> Job
Arrange every line of the items below into a Markdown table with the columns No. and Text. Number each row and leave out the blank lines.

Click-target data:
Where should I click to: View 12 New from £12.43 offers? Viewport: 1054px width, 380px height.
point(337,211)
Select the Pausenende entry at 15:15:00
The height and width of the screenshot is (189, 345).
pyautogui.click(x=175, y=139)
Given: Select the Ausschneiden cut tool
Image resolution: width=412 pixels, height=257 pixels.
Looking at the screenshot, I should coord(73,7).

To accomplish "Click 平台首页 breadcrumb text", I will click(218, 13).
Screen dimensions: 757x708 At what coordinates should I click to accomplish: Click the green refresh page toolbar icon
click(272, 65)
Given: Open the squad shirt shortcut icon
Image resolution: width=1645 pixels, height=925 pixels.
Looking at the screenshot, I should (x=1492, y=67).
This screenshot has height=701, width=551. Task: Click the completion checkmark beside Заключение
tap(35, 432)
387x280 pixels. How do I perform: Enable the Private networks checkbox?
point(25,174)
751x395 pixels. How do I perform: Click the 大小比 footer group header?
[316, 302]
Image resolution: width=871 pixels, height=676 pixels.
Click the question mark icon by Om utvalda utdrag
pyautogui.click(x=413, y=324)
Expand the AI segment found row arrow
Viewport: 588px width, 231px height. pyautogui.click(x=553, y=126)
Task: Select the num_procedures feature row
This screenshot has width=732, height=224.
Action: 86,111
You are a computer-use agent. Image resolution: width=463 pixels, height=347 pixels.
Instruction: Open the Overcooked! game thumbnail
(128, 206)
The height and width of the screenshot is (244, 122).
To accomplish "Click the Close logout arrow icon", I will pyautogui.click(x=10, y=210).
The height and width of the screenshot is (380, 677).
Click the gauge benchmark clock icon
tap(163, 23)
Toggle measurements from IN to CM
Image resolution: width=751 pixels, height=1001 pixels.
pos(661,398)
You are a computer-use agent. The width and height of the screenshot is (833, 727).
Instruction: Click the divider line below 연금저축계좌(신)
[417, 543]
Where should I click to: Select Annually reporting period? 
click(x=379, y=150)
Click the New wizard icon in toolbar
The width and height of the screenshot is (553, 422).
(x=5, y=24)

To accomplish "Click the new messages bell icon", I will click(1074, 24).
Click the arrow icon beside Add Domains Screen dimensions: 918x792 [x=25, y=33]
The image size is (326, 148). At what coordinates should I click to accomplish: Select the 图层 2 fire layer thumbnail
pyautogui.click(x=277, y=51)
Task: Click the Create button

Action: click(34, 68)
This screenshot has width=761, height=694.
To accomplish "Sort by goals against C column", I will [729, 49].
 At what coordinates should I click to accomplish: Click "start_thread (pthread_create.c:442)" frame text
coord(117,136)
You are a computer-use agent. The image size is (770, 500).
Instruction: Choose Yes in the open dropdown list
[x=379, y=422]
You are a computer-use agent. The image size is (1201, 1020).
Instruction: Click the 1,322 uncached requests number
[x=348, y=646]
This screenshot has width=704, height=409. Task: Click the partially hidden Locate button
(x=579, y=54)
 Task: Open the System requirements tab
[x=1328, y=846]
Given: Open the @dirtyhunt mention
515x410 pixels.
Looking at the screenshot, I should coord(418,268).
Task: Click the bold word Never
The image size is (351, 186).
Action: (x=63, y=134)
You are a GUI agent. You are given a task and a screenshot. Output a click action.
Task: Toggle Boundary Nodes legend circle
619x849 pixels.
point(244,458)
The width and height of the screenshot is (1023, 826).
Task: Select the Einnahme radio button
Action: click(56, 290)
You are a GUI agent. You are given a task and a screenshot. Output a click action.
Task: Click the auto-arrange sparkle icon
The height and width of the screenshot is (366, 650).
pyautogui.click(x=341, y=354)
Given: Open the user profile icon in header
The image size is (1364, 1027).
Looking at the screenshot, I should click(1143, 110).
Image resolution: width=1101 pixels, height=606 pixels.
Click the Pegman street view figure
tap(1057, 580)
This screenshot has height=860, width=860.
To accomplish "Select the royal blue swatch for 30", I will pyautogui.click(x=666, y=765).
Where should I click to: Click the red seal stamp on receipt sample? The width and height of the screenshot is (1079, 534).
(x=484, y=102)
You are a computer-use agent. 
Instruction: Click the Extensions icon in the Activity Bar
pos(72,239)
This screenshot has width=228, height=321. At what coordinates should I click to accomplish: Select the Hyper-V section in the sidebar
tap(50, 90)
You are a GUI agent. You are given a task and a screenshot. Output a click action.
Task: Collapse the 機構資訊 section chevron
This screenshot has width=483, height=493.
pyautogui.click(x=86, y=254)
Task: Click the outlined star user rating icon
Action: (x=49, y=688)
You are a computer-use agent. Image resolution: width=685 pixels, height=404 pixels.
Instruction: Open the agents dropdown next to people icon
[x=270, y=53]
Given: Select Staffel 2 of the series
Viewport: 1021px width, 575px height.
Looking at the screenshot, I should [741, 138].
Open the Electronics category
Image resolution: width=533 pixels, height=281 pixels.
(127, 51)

> Task solution
| No. | Text |
|---|---|
| 1 | Where should I click to: View 12 New from £12.43 offers? Viewport: 1054px width, 380px height. |
| 2 | point(337,211) |
| 3 | Select the Pausenende entry at 15:15:00 |
| 4 | The height and width of the screenshot is (189, 345). |
| 5 | pyautogui.click(x=175, y=139) |
| 6 | Given: Select the Ausschneiden cut tool |
| 7 | Image resolution: width=412 pixels, height=257 pixels. |
| 8 | Looking at the screenshot, I should coord(73,7). |
| 9 | To accomplish "Click 平台首页 breadcrumb text", I will click(218, 13). |
| 10 | Screen dimensions: 757x708 At what coordinates should I click to accomplish: Click the green refresh page toolbar icon |
| 11 | click(272, 65) |
| 12 | Given: Open the squad shirt shortcut icon |
| 13 | Image resolution: width=1645 pixels, height=925 pixels. |
| 14 | Looking at the screenshot, I should (x=1492, y=67). |
| 15 | This screenshot has height=701, width=551. Task: Click the completion checkmark beside Заключение |
| 16 | tap(35, 432) |
| 17 | 387x280 pixels. How do I perform: Enable the Private networks checkbox? |
| 18 | point(25,174) |
| 19 | 751x395 pixels. How do I perform: Click the 大小比 footer group header? |
| 20 | [316, 302] |
| 21 | Image resolution: width=871 pixels, height=676 pixels. |
| 22 | Click the question mark icon by Om utvalda utdrag |
| 23 | pyautogui.click(x=413, y=324) |
| 24 | Expand the AI segment found row arrow |
| 25 | Viewport: 588px width, 231px height. pyautogui.click(x=553, y=126) |
| 26 | Task: Select the num_procedures feature row |
| 27 | This screenshot has width=732, height=224. |
| 28 | Action: 86,111 |
| 29 | You are a computer-use agent. Image resolution: width=463 pixels, height=347 pixels. |
| 30 | Instruction: Open the Overcooked! game thumbnail |
| 31 | (128, 206) |
| 32 | The height and width of the screenshot is (244, 122). |
| 33 | To accomplish "Click the Close logout arrow icon", I will pyautogui.click(x=10, y=210). |
| 34 | The height and width of the screenshot is (380, 677). |
| 35 | Click the gauge benchmark clock icon |
| 36 | tap(163, 23) |
| 37 | Toggle measurements from IN to CM |
| 38 | Image resolution: width=751 pixels, height=1001 pixels. |
| 39 | pos(661,398) |
| 40 | You are a computer-use agent. The width and height of the screenshot is (833, 727). |
| 41 | Instruction: Click the divider line below 연금저축계좌(신) |
| 42 | [417, 543] |
| 43 | Where should I click to: Select Annually reporting period?  |
| 44 | click(x=379, y=150) |
| 45 | Click the New wizard icon in toolbar |
| 46 | The width and height of the screenshot is (553, 422). |
| 47 | (x=5, y=24) |
| 48 | To accomplish "Click the new messages bell icon", I will click(1074, 24). |
| 49 | Click the arrow icon beside Add Domains Screen dimensions: 918x792 [x=25, y=33] |
| 50 | The image size is (326, 148). At what coordinates should I click to accomplish: Select the 图层 2 fire layer thumbnail |
| 51 | pyautogui.click(x=277, y=51) |
| 52 | Task: Click the Create button |
| 53 | Action: click(34, 68) |
| 54 | This screenshot has width=761, height=694. |
| 55 | To accomplish "Sort by goals against C column", I will [729, 49]. |
| 56 |  At what coordinates should I click to accomplish: Click "start_thread (pthread_create.c:442)" frame text |
| 57 | coord(117,136) |
| 58 | You are a computer-use agent. The image size is (770, 500). |
| 59 | Instruction: Choose Yes in the open dropdown list |
| 60 | [x=379, y=422] |
| 61 | You are a computer-use agent. The image size is (1201, 1020). |
| 62 | Instruction: Click the 1,322 uncached requests number |
| 63 | [x=348, y=646] |
| 64 | This screenshot has width=704, height=409. Task: Click the partially hidden Locate button |
| 65 | (x=579, y=54) |
| 66 |  Task: Open the System requirements tab |
| 67 | [x=1328, y=846] |
| 68 | Given: Open the @dirtyhunt mention |
| 69 | 515x410 pixels. |
| 70 | Looking at the screenshot, I should coord(418,268). |
| 71 | Task: Click the bold word Never |
| 72 | The image size is (351, 186). |
| 73 | Action: (x=63, y=134) |
| 74 | You are a GUI agent. You are given a task and a screenshot. Output a click action. |
| 75 | Task: Toggle Boundary Nodes legend circle |
| 76 | 619x849 pixels. |
| 77 | point(244,458) |
| 78 | The width and height of the screenshot is (1023, 826). |
| 79 | Task: Select the Einnahme radio button |
| 80 | Action: click(56, 290) |
| 81 | You are a GUI agent. You are given a task and a screenshot. Output a click action. |
| 82 | Task: Click the auto-arrange sparkle icon |
| 83 | The height and width of the screenshot is (366, 650). |
| 84 | pyautogui.click(x=341, y=354) |
| 85 | Given: Open the user profile icon in header |
| 86 | The image size is (1364, 1027). |
| 87 | Looking at the screenshot, I should click(1143, 110). |
| 88 | Image resolution: width=1101 pixels, height=606 pixels. |
| 89 | Click the Pegman street view figure |
| 90 | tap(1057, 580) |
| 91 | This screenshot has height=860, width=860. |
| 92 | To accomplish "Select the royal blue swatch for 30", I will pyautogui.click(x=666, y=765). |
| 93 | Where should I click to: Click the red seal stamp on receipt sample? The width and height of the screenshot is (1079, 534). |
| 94 | (x=484, y=102) |
| 95 | You are a computer-use agent.  |
| 96 | Instruction: Click the Extensions icon in the Activity Bar |
| 97 | pos(72,239) |
| 98 | This screenshot has width=228, height=321. At what coordinates should I click to accomplish: Select the Hyper-V section in the sidebar |
| 99 | tap(50, 90) |
| 100 | You are a GUI agent. You are given a task and a screenshot. Output a click action. |
| 101 | Task: Collapse the 機構資訊 section chevron |
| 102 | This screenshot has width=483, height=493. |
| 103 | pyautogui.click(x=86, y=254) |
| 104 | Task: Click the outlined star user rating icon |
| 105 | Action: (x=49, y=688) |
| 106 | You are a computer-use agent. Image resolution: width=685 pixels, height=404 pixels. |
| 107 | Instruction: Open the agents dropdown next to people icon |
| 108 | [x=270, y=53] |
| 109 | Given: Select Staffel 2 of the series |
| 110 | Viewport: 1021px width, 575px height. |
| 111 | Looking at the screenshot, I should [741, 138]. |
| 112 | Open the Electronics category |
| 113 | Image resolution: width=533 pixels, height=281 pixels. |
| 114 | (127, 51) |